ABSTRACT: Rising environmental temperatures associated with climate change can adversely affect sea turtles whose hatchling sex determination is temperature-dependent. One hypothetical response of sea turtles to near-future elevated temperatures is a shift in nesting distribution to maintain suitable thermal conditions. Assessing sea turtle responses to climate warming involves evaluating (1) how temperatures will be altered, (2) a species’ capacity to respond to changes, and (3) whether responses can mitigate the impacts of warming. We evaluated sand temperatures across nesting habitat of the Critically Endangered Kemp’s ridley sea turtle Lepidochelys kempii in the western Gulf of Mexico. Most nesting now occurs on a 30 km stretch of beach in Tamaulipas, Mexico, but was historically more widely distributed. Applying conservative projections, we assessed whether a shift in the epicenter of nesting to the northern extent of the present distribution would maintain incubation temperatures below lethal levels and suitable to produce hatchlings of both sexes.

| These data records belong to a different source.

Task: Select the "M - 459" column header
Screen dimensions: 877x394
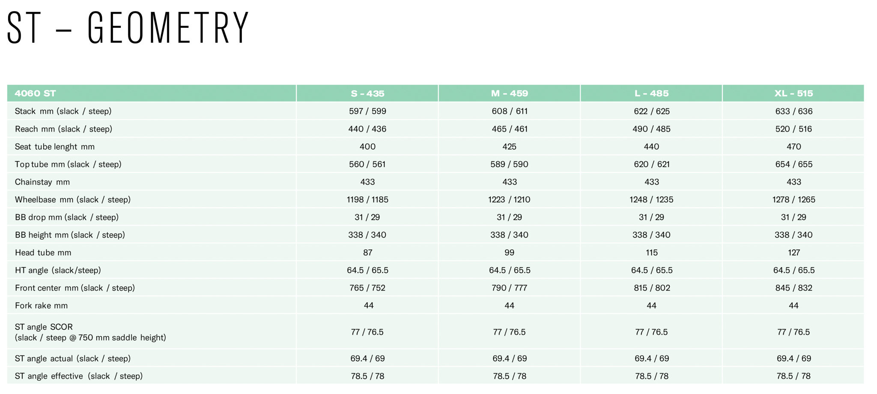Action: point(509,93)
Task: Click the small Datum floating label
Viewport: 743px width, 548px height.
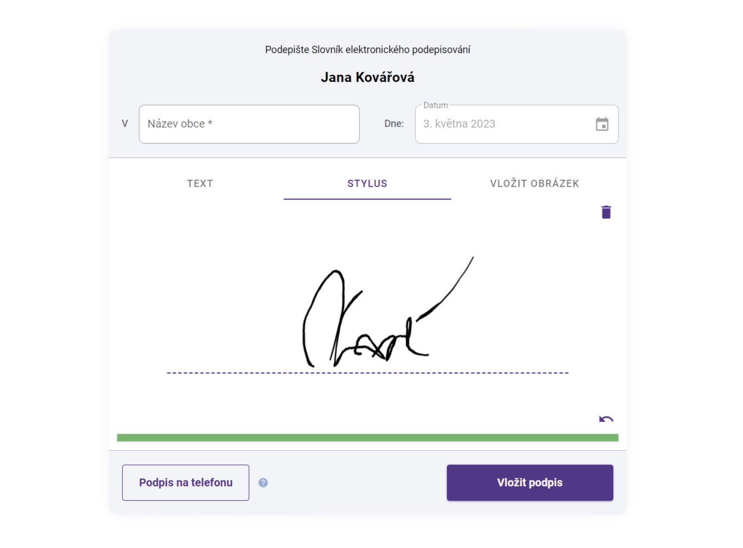Action: [x=435, y=106]
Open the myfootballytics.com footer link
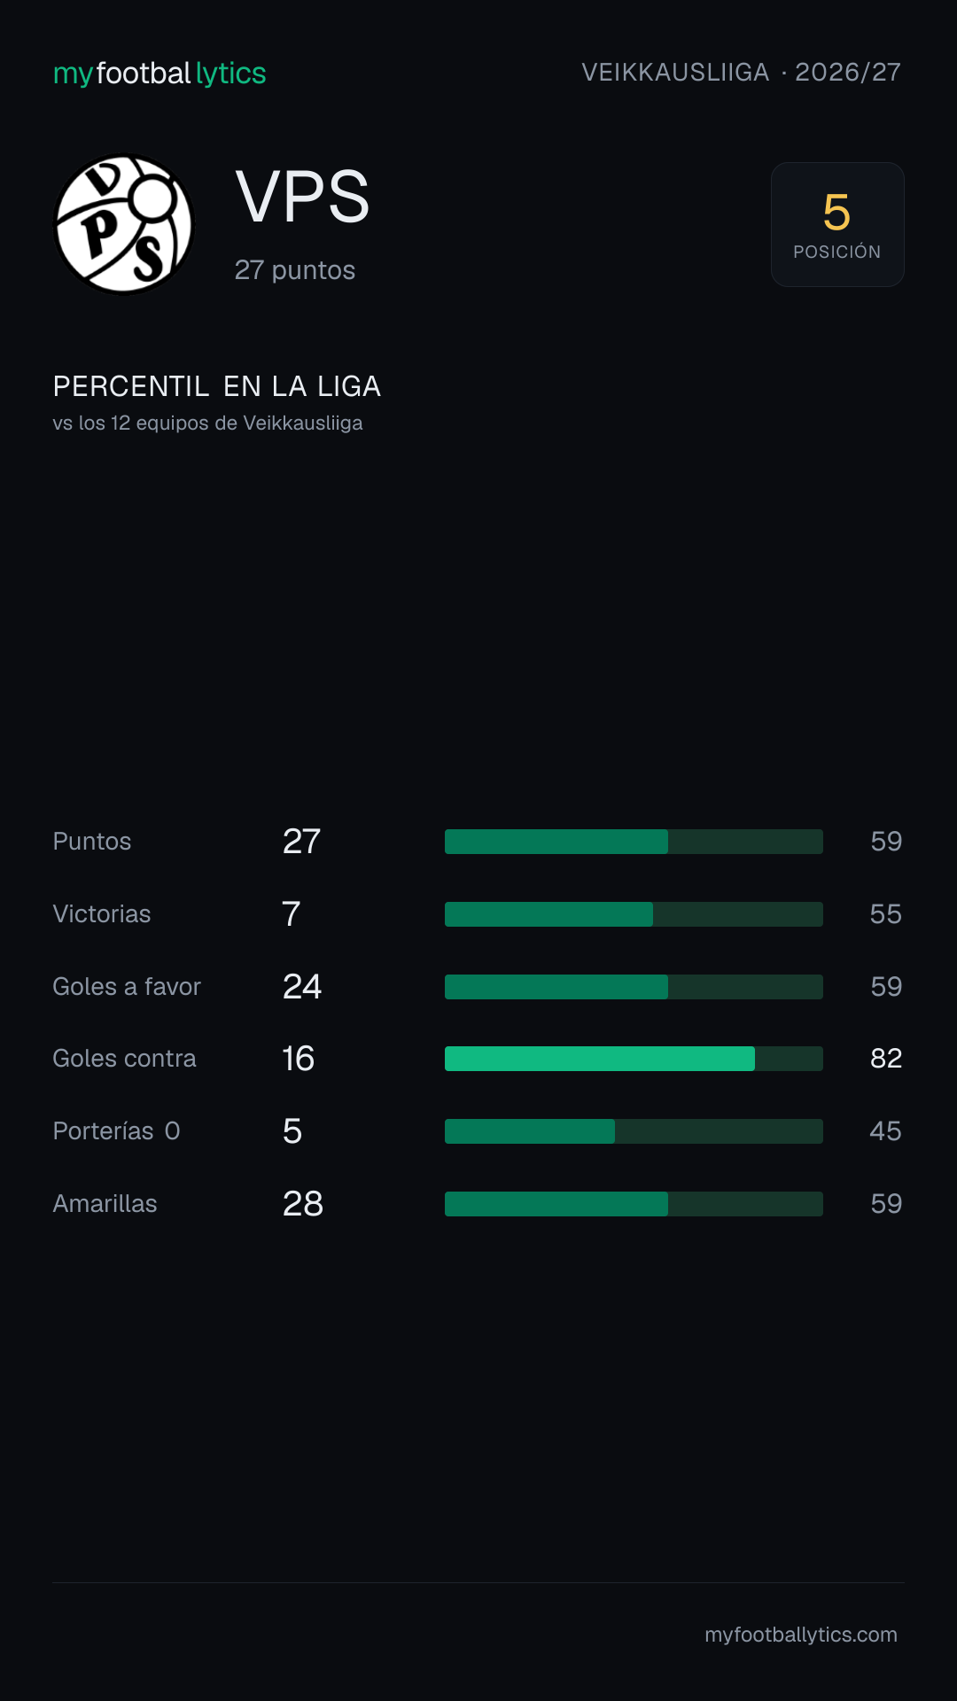 801,1635
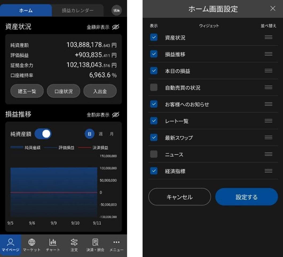
Task: Toggle the 損益推移 amount visibility eye
Action: click(x=115, y=115)
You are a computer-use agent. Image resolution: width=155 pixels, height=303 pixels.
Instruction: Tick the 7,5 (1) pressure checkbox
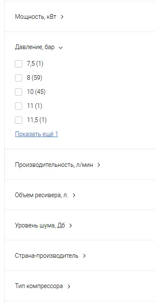(18, 64)
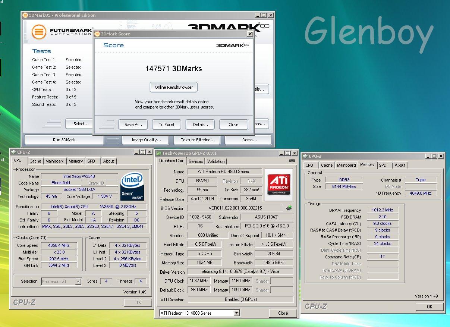Click the GPU-Z camera screenshot icon

click(x=292, y=161)
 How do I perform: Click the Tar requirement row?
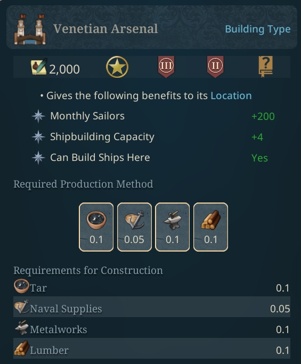point(152,288)
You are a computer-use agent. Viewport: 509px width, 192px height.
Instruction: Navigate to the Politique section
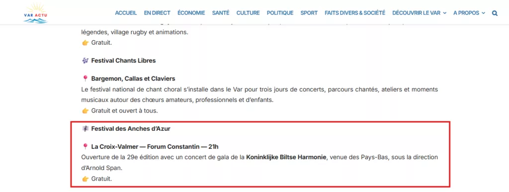280,13
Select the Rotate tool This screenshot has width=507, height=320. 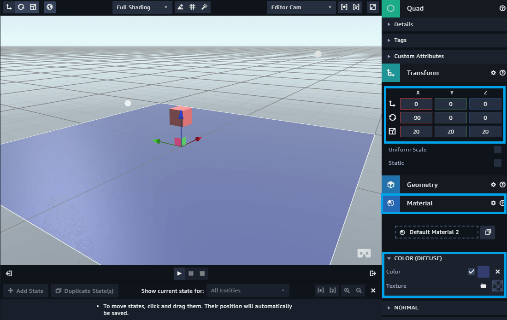click(x=20, y=7)
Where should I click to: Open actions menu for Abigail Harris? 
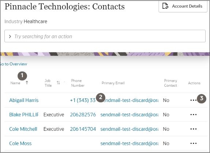click(x=194, y=100)
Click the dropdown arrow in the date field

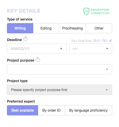click(61, 49)
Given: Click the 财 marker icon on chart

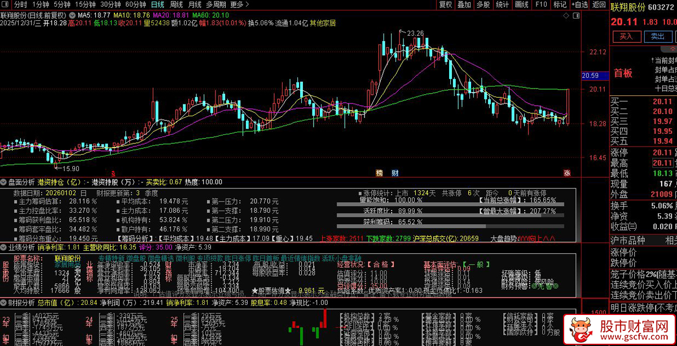Looking at the screenshot, I should tap(395, 172).
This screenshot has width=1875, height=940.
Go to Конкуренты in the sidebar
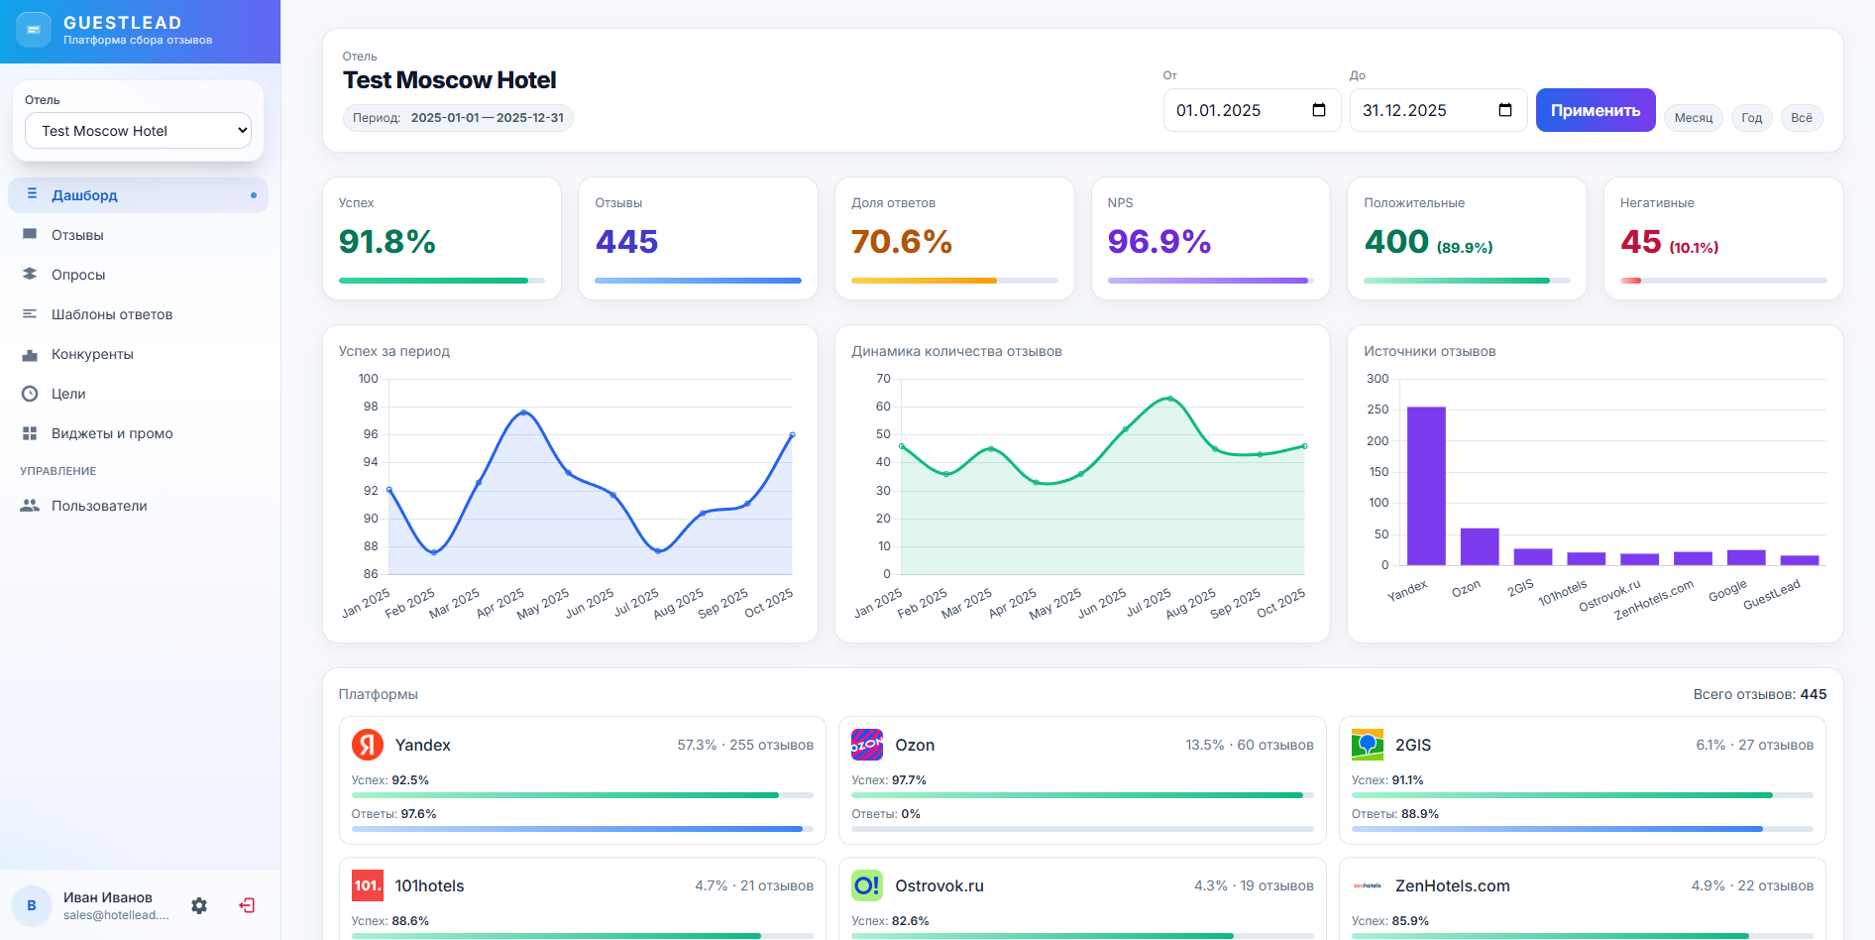pyautogui.click(x=92, y=354)
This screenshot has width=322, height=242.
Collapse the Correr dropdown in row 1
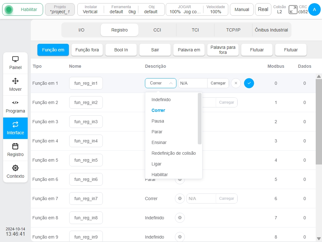pyautogui.click(x=160, y=83)
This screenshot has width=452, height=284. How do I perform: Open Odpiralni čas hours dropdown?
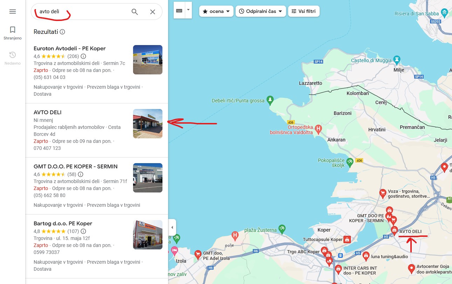[x=260, y=11]
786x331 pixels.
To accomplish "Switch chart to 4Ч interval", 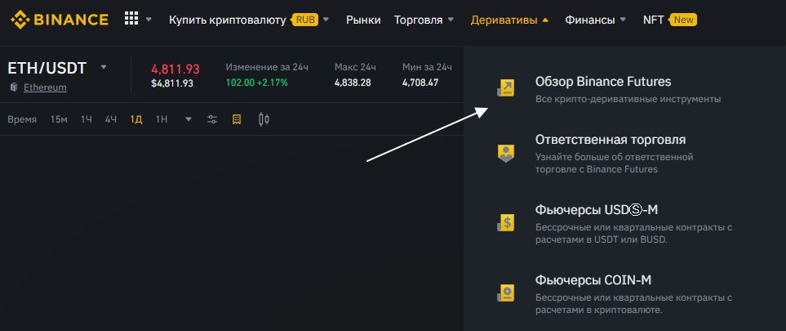I will (111, 119).
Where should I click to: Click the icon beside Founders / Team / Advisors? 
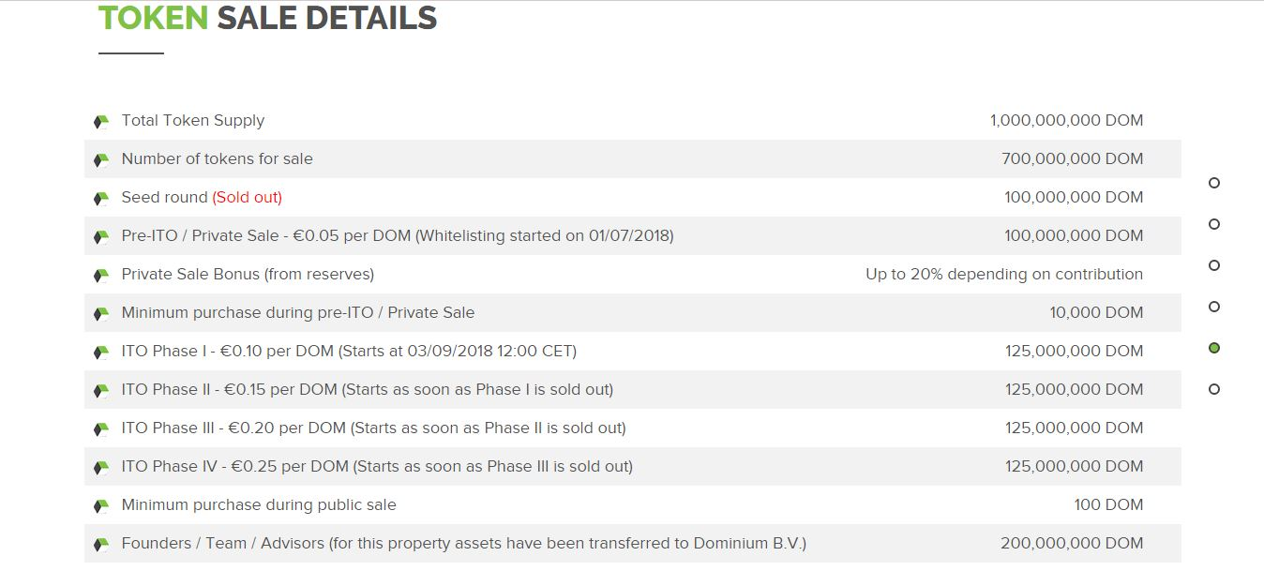point(101,545)
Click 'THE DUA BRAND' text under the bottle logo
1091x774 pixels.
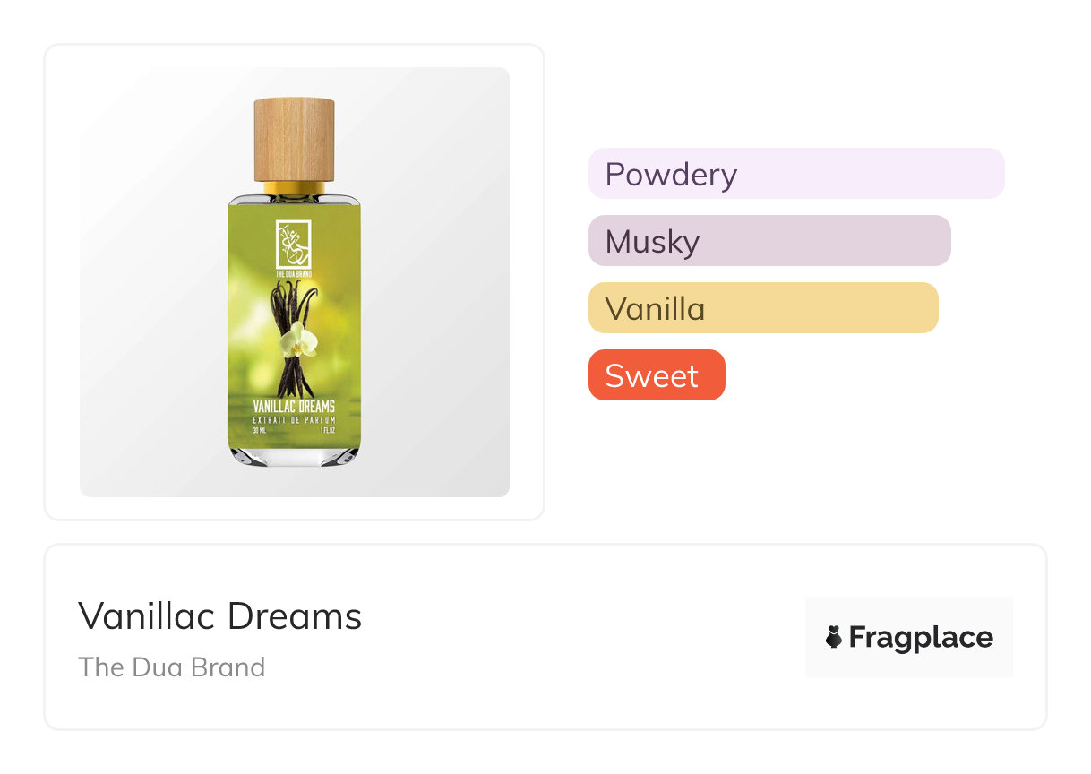pos(293,273)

Coupling temperature measurements with known impacts of temperature on the reproductive physiology of L. kempii, we predict that northern beaches will initially support the production of mixed sex ratios. However, the rapid rate of warming and long generation time for L. kempii make a shift in nesting unlikely to ultimately mitigate the effects of elevated temperatures on hatchling sex ratios and mortality. The limited thermal profile of the restricted L. kempii nesting range, and temperature-dependent sex determination, make this sea turtle particularly vulnerable to climate change. This vulnerability provides the opportunity to gain insights on strategies for the survival of thermally sensitive species in a warming world.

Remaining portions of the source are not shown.